Listed below you will find some historical background detail that may add context to your reading.
1. The length of Fire Island has grown an additional five miles since the events in this novel took place. Because of Fire Island’s geographic position, littoral drift pushes westward, causing a natural accretion of sand. Therefore, the Fire Island Lighthouse currently sits miles from what is now the easternmost tip of the island. Those additional miles of beach are now called Robert Moses State Park.
2. The Fire Island Lighthouse that stood during the events in this novel was the original 80-foot Connecticut bluestone tower built in 1826. The one that now stands is its replacement, built in 1858, a seventeen-story brick tower.
3. At the time of the events of this novel, Fire Island had no named communities. Now it can be said that the location of the Dominy Inn was in what is now called Kismet; the Smith Oaks’ house was in what is now called Ocean Beach, and the wreck of the Elizabeth occurred on the beach of what is now Point-O-Woods.

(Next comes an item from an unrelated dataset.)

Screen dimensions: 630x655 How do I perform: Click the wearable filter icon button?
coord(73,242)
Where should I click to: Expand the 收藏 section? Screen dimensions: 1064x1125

4. Although the number of casualties that occurred in the wreck of the Elizabeth was comparatively small to other maritime disasters, the story received national coverage for months because of Margaret Fuller’s fame. The sad death of one held so dear made the general public aware of the woeful deficiencies in the country’s burgeoning Life Saving System. The outcry resulted in implementations of vast improvements in maritime safety.